Wednesday, February 03, 2021

Little Women (2018)

Adapting Little Women to a modern setting sounds complicated and possibly ill-advised, but I looked forward to the experiment for the same reason that I don't complain about remakes and reboots. I'm always curious to see what artists choose to keep and what they change. And that's especially true in a story where the Civil War, small pox, and Nineteenth Century women's roles play such huge parts. 

Director Clare Niederpruem and her co-writer Kristi Shimek do a great job of updating the historical elements. Pa March is now a military surgeon deployed in the Middle East. Amy falls from a horse instead of through thin ice. Instead of catching small pox from a neighbor family, Beth contracts leukemia that goes into remission before eventually coming back. Instead of balls, there are high school parties and proms. That all works really well and I was fascinated by the modernizations. The only thing I scratch my head about is Jo's relationship with Professor Bhaer who appears to be her actual college professor? If that's right, there are some ethical questions that the movie never addresses.
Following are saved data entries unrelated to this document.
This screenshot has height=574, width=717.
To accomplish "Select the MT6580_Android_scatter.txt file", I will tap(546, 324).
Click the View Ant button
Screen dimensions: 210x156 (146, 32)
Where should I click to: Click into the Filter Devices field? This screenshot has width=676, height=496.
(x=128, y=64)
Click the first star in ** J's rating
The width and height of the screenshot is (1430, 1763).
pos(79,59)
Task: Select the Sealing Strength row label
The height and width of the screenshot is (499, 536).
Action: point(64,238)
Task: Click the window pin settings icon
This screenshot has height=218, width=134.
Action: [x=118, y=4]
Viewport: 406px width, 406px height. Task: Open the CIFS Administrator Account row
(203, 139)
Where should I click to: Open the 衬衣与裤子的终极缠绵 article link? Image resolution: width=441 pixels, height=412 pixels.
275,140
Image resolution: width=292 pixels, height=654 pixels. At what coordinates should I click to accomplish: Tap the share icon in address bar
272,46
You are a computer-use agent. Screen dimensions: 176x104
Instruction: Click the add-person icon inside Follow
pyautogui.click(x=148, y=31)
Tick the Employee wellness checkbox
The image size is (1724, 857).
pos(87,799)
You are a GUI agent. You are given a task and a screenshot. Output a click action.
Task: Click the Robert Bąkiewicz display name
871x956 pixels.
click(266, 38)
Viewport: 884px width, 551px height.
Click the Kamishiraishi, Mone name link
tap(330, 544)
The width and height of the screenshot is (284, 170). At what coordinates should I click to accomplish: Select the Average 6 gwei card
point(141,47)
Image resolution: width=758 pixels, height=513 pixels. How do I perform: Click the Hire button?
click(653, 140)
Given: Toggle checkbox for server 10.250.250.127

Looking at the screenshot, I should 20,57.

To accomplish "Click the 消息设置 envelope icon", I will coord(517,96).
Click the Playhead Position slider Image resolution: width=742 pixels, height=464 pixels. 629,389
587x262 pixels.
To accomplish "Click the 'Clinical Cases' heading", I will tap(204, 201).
What really doesn't work though is the extreme focus on Jo to the point that the film is only interested in how the other characters affect her. Laurie's grandfather only spends time with Beth in a quick montage and the whole Amy/Laurie romance happens completely offscreen. I would have loved to see Lea Thompson do a lot more with Marmee (weird that the movie keeps that outdated nickname), but she never gets the chance. 

Even more frustrating, as obsessed as the movie is with Jo, it doesn't think about her nearly as much as she thinks about herself. This Jo is completely self-absorbed, mean, destructively angry, and has a laughably juvenile concept of what it means to Write (capital W; back of hand to forehead) that she carries well into her college years where she should have learned better. 

The point of the film is to watch her grow out of that, but I still think it takes the character too far. The book's Jo matures from writing pulp to creating personal stories with artistic merit, but she's also always aware of the difference between the two. She just prefers pulp and has to grow into appreciating literature. In this movie, Jo believes that her 400-page YA mythopoetic epic (or whatever she calls it) is Literature and it's embarrassing to watch her finally realize the truth about that. Especially after she's been such a stubborn jerk about it for so long.

On the other hand, the cast is pretty great. Sarah Davenport brings out Jo's feistiness, but also her eventual regret and desire to change. Allie Jennings is super cute as homebody Beth who fights to keep her humor even when she's really sick. Elise Jones plays the younger version of Amy as an obnoxious preteen and I really like the hints early on that she has a crush on Laurie. It makes it a bit easier to believe their later relationship, even though there's less reason to understand why he's fallen in love with her. Lucas Grabeel is charmingly nerdly as Laurie, a kid who'd get picked on at school if he wasn't so stinking rich and self-confident. I liked him a lot and wish the film had a kinder Jo for him to fall in love with.

One final note as I head towards Greta Gerwig's adaptation: unless I'm forgetting something, this is the first version to start the story with Jo in New York and reveal the previous events in flashback. I think that's a smart way to remix the story and keep it interesting for modern viewers. Gerwig does it too and gets even better results.

Three out of five Skypes from Father.   

2 comments:

Erik Johnson Illustrator said...

I'm often amused when it comes to adapting an older literature/stageplays to modern settings. This was the glut of teen movies from the 90s; 10 Things I Hate about You, She's All That, Romeo + Juliet, etc. A modern set version of Little Women feels inevitable.

Remember the lead character in "Seven Year Itch" was repurposing Little Women as "Secrets of a Girl's Dormitory", so we really should have seen this coming.

Michael May said...

Ha! I forgot about that Seven Year Itch gag. Hilarious!